**BLOC DE TEXTE:**
Les activités humaines ont mis en danger les tortues
marines, soit directement (ces animaux ont été chassés
pour leur viande, leur carapace et leurs ufs), soit
indirectement (captures accidentelles dans les pêches,
destruction de leur habitat, pollution des océans).
Au début de 1997, l'Inde, la Malaisie, le Pakistan et la
Thaïlande ont déposé conjointement une plainte au
sujet de l'interdiction d'importer des crevettes et des
produits à base de crevettes imposée par les
États-Unis. La protection des tortues marines était la
raison d'être de l'interdiction.
La Loi de 1973 des États-Unis sur les espèces menacées
d'extinction classe les cinq espèces de tortues marines
que l'on trouve dans les eaux des États-Unis et interdit
leur “prise” sur le territoire des États-Unis,
dans ses eaux territoriales et en haute mer
(“prise” s'entend du harcèlement, de la
chasse, de la capture, de l'abattage ou des tentatives de
harcèlement, chasse, capture ou abattage).
En application de cette loi, les États-Unis ont exigé
des crevettiers nationaux qu'ils installent sur leurs
filets des “dispositifs d'exclusion des
tortues” (DET) quand ils pêchent dans des zones où
la probabilité de rencontrer des tortues marines est
élevée.
L'article 609 de la Loi générale n° 101-102, adoptée
par les États-Unis en 1989, s'appliquait aux
importations. Elle prévoyait, entre autres dispositions,
que les crevettes péchées avec des moyens
technologiques susceptibles de nuire à certaines tortues
marines ne peuvent être importées aux États-Unis
— à moins qu'il ne soit certifié que le pays
concerné a un programme de réglementations et un taux
de prises accidentelles comparable à ceux des
États-Unis, ou que son environnement halieutique
particulier ne menace pas les tortues marines.
Dans la pratique, les pays qui avaient une des cinq
espèces de tortues marines concernées dans la zone
relevant de leur juridiction, et qui pêchaient la
crevette avec des moyens mécaniques, étaient tenus
d'imposer à leurs pêcheurs des prescriptions
comparables à celles que devaient respecter les
crevettiers des États-Unis s'ils voulaient être
certifiés et exporter des produits à base de crevettes
vers les États-Unis — à savoir essentiellement
l'utilisation de DET en permanence.
L'importance de la décision de l'Organe d'appel dans
cette affaire n'a pas toujours été bien comprise.
Dans son rapport,
l'Organe d'appel a clairement dit qu'au titre des règles
de l'OMC, les pays ont le droit de prendre des mesures
commerciales pour protéger l'environnement (en
particulier la santé des personnes, des animaux ou la
préservation des végétaux) ainsi que les espèces en
voie d'extinction et les ressources épuisables. Il ne
revient pas à l'OMC de leur “accorder” ce
droit.
L'Organe d'appel a également dit que les mesures visant
à protéger les tortues marines seraient légitimes au
regard de l'article
XX du GATT,
qui énonce diverses exceptions aux règles commerciales
normales de l'OMC, sous réserve que certains critères,
notamment la non-discrimination, soient respectés.

**CONTENU DES DONNÉES:**
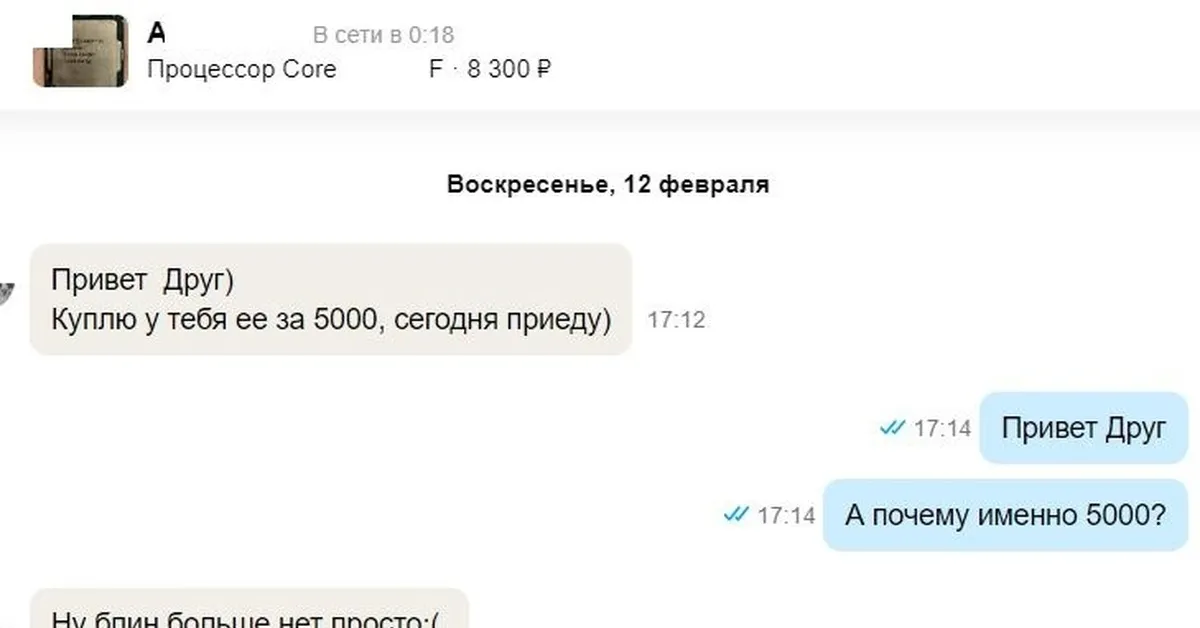The image size is (1200, 628).
Task: Click the 17:14 timestamp beside 'А почему именно 5000?'
Action: [786, 516]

**CONSIGNE:** Recopiez mot pour mot le texte sur les tortues marines, de « Les activités humaines » à « pollution des océans). ». Seul le texte sert de référence.

**SOLUTION PROPOSÉE:**
Les activités humaines ont mis en danger les tortues
marines, soit directement (ces animaux ont été chassés
pour leur viande, leur carapace et leurs ufs), soit
indirectement (captures accidentelles dans les pêches,
destruction de leur habitat, pollution des océans).